# Your objective:
Using the records that appear below, write out exactly the lines from the one with "You are a computer-use agent. Screen dimensions: 720x1280" through the one with "Click the phone", keeping both end lines.

────────────────────────────────────────

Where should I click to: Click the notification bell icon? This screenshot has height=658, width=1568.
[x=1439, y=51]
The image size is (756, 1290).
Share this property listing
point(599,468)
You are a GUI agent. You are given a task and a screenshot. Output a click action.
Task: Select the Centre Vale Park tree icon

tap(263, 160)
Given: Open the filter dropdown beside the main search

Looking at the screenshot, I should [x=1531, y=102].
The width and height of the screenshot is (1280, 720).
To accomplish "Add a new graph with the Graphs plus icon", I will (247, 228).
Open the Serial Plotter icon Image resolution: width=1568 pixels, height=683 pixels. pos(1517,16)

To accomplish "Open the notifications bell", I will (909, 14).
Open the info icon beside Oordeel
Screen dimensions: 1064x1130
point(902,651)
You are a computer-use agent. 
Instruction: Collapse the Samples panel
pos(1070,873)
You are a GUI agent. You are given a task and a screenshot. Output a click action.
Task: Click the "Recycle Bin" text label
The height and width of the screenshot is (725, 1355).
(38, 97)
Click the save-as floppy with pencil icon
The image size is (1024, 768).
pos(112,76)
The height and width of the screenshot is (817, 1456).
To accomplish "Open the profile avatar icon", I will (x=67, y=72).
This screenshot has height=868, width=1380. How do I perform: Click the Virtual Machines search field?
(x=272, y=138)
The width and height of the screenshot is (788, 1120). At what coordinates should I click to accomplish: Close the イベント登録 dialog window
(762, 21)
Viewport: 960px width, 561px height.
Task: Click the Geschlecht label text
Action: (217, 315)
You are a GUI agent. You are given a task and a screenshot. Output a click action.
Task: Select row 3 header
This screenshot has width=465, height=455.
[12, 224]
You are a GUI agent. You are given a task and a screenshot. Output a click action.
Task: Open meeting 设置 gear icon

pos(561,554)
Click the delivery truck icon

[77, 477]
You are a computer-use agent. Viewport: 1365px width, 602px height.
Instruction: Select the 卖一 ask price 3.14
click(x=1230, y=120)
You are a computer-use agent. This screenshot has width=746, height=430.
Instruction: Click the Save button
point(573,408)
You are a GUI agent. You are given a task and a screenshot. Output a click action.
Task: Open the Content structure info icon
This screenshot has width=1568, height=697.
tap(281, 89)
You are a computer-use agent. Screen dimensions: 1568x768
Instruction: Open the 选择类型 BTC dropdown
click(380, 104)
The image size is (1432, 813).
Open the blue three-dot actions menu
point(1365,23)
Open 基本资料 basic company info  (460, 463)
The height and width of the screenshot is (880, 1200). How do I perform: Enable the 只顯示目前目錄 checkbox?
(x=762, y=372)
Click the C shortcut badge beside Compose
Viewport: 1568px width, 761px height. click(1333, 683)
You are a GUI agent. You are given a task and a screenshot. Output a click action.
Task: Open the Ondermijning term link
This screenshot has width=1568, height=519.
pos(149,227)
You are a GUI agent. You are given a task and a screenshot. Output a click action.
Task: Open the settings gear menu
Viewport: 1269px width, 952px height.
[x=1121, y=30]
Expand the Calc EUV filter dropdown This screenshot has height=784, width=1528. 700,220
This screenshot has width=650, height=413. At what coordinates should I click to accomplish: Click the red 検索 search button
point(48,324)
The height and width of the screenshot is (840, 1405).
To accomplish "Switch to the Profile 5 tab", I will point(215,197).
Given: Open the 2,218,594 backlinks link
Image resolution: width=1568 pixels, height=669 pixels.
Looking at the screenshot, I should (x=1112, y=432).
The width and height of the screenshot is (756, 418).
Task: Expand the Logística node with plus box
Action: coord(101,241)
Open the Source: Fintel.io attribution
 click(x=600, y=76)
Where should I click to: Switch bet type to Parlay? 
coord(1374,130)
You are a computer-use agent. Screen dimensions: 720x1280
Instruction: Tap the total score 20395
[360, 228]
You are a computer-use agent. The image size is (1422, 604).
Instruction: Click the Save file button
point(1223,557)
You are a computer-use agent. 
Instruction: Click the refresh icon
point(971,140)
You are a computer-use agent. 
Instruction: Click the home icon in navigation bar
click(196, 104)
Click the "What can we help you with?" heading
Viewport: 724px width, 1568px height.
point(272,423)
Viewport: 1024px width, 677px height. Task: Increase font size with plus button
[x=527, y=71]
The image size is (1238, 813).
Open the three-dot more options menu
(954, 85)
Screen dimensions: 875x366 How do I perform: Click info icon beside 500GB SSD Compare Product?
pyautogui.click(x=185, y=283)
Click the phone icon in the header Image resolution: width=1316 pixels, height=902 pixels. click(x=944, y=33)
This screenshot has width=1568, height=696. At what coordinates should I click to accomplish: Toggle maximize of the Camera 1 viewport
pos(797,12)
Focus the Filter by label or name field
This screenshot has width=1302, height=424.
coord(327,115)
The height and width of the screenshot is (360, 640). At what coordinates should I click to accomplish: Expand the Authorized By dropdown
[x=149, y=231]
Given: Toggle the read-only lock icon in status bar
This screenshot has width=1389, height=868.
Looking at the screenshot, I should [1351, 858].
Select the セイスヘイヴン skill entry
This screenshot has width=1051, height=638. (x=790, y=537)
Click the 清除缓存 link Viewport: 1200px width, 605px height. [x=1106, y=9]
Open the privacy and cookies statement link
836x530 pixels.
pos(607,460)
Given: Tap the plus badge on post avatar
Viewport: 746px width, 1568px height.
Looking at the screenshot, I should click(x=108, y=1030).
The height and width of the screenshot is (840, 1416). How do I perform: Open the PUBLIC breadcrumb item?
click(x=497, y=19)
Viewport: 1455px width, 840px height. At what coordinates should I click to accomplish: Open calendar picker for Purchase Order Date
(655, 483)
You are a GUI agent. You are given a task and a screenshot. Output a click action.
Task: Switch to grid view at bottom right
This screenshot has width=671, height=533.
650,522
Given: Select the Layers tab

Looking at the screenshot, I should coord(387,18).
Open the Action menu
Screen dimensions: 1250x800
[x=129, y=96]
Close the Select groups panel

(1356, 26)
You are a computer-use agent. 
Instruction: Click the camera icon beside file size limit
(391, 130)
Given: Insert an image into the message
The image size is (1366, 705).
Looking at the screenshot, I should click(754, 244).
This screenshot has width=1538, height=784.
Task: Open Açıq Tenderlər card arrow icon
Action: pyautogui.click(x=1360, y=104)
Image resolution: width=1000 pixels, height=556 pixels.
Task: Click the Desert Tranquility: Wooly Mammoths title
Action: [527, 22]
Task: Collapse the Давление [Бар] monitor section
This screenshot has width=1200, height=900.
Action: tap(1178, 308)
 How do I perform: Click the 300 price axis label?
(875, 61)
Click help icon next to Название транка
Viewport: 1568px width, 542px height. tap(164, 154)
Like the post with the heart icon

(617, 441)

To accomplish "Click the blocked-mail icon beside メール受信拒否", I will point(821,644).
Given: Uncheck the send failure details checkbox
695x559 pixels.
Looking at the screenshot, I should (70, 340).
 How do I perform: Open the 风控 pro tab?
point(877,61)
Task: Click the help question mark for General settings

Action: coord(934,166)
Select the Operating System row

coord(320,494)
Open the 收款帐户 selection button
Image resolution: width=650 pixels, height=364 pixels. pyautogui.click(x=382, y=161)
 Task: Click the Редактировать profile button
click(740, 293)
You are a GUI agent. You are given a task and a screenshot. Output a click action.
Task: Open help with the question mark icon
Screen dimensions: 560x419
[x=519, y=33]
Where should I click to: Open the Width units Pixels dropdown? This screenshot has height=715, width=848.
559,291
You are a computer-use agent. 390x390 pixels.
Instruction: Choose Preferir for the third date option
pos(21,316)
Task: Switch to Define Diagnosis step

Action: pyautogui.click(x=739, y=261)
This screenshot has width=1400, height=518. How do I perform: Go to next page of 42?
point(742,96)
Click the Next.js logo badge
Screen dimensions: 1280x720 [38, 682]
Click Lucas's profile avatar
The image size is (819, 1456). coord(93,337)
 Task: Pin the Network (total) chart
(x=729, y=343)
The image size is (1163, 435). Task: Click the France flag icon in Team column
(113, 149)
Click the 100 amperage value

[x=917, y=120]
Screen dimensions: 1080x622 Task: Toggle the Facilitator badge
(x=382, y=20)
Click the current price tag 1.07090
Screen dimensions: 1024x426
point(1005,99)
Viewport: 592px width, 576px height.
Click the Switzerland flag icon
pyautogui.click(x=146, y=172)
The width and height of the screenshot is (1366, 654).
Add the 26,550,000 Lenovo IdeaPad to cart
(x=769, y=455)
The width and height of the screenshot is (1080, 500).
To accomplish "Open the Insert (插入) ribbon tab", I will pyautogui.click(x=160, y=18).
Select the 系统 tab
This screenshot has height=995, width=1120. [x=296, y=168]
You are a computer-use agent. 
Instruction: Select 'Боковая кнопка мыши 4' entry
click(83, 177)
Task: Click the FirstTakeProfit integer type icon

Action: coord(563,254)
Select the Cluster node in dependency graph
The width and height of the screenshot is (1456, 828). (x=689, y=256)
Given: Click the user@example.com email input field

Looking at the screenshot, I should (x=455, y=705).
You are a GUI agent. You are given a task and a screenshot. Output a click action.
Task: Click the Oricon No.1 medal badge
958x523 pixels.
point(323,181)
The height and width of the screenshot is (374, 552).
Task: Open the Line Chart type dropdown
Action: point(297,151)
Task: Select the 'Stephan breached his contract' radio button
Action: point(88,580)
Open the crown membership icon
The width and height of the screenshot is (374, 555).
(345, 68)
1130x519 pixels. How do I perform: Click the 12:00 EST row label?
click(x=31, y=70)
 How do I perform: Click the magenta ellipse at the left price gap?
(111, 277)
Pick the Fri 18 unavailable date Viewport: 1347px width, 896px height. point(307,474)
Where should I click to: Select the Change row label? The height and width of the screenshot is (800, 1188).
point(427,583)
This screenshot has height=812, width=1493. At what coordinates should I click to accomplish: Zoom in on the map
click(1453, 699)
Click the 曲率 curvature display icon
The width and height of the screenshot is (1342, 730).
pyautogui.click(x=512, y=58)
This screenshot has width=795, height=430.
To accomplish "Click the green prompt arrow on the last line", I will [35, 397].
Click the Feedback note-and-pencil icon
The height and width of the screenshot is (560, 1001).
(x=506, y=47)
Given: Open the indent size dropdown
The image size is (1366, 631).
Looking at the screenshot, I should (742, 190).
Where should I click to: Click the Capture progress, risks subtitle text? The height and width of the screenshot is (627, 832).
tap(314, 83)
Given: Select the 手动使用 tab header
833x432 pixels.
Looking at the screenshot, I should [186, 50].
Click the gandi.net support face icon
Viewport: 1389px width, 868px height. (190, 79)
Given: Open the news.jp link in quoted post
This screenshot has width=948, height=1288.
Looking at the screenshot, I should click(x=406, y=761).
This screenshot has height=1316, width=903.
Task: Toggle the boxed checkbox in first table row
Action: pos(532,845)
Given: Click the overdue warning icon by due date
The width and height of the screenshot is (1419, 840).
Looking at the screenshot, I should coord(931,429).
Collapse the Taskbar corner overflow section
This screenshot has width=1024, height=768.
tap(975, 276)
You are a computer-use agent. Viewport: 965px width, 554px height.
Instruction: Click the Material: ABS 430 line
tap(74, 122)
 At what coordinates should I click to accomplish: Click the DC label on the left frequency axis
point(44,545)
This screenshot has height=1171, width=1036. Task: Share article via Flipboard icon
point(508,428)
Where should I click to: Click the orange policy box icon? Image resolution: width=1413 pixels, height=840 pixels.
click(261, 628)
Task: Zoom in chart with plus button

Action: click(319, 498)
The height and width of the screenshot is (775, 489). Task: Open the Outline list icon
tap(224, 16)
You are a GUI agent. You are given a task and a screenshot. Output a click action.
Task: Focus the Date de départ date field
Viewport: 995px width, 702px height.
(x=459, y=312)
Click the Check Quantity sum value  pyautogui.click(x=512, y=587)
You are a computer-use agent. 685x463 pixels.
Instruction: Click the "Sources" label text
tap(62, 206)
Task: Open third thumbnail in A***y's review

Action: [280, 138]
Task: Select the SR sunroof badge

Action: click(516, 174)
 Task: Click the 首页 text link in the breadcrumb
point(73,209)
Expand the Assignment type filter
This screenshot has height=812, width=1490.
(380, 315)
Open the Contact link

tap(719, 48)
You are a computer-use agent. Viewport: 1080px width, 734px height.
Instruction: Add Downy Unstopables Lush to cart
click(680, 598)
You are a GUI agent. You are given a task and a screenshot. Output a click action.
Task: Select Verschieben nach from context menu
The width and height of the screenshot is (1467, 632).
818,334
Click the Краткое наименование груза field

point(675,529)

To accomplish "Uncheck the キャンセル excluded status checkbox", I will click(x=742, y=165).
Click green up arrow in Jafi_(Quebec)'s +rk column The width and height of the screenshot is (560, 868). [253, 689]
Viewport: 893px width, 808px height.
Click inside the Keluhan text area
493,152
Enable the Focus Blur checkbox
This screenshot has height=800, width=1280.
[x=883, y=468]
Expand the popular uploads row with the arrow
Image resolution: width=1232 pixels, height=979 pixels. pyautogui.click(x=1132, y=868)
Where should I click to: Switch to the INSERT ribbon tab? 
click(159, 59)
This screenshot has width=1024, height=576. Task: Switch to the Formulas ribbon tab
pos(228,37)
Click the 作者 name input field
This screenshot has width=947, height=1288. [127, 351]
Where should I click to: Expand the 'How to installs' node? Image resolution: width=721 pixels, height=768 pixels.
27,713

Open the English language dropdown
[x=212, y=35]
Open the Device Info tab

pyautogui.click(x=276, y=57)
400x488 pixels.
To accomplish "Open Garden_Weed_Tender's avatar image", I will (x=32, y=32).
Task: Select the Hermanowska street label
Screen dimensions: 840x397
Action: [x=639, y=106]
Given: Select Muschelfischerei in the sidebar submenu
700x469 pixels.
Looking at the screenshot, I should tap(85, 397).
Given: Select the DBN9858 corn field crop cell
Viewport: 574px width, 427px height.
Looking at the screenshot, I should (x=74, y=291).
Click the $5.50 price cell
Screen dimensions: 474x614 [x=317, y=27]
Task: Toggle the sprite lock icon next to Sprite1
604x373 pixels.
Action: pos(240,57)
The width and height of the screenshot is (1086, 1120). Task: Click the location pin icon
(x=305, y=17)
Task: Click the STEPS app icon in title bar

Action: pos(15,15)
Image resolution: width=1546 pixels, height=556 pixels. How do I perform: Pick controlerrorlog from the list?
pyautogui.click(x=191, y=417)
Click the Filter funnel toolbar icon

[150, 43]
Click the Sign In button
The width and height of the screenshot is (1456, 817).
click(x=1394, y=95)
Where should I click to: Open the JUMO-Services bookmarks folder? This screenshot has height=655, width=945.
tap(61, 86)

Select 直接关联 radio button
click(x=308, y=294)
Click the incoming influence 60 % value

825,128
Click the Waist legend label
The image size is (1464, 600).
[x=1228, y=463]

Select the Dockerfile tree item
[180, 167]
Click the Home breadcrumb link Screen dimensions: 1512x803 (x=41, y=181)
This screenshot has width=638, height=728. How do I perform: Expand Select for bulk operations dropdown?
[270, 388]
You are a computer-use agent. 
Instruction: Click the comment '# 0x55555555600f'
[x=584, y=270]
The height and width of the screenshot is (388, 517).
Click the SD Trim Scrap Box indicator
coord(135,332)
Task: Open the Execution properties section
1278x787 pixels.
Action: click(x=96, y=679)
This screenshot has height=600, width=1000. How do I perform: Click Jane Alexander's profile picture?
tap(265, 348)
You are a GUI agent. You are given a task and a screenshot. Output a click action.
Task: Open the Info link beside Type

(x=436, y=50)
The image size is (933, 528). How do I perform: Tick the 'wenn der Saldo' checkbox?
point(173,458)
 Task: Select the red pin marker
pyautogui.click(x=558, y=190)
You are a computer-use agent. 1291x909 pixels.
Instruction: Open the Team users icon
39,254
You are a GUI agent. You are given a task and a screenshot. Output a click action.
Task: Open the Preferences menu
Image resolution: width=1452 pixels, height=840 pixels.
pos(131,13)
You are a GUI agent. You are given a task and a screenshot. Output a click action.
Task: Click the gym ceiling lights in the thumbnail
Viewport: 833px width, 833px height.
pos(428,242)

────────────────────────────────────────

# Exercise result:
You are a computer-use agent. Screen dimensions: 720x1280
Instruction: Tap the total score 20395
[360, 228]
You are a computer-use agent. The image size is (1422, 604).
Instruction: Click the Save file button
point(1223,557)
You are a computer-use agent. 
Instruction: Click the refresh icon
point(971,140)
You are a computer-use agent. 
Instruction: Click the home icon in navigation bar
click(196, 104)
Click the "What can we help you with?" heading
Viewport: 724px width, 1568px height.
point(272,423)
Viewport: 1024px width, 677px height. Task: Increase font size with plus button
[x=527, y=71]
The image size is (1238, 813).
Open the three-dot more options menu
(954, 85)
Screen dimensions: 875x366 How do I perform: Click info icon beside 500GB SSD Compare Product?
pyautogui.click(x=185, y=283)
Click the phone icon in the header Image resolution: width=1316 pixels, height=902 pixels. click(x=944, y=33)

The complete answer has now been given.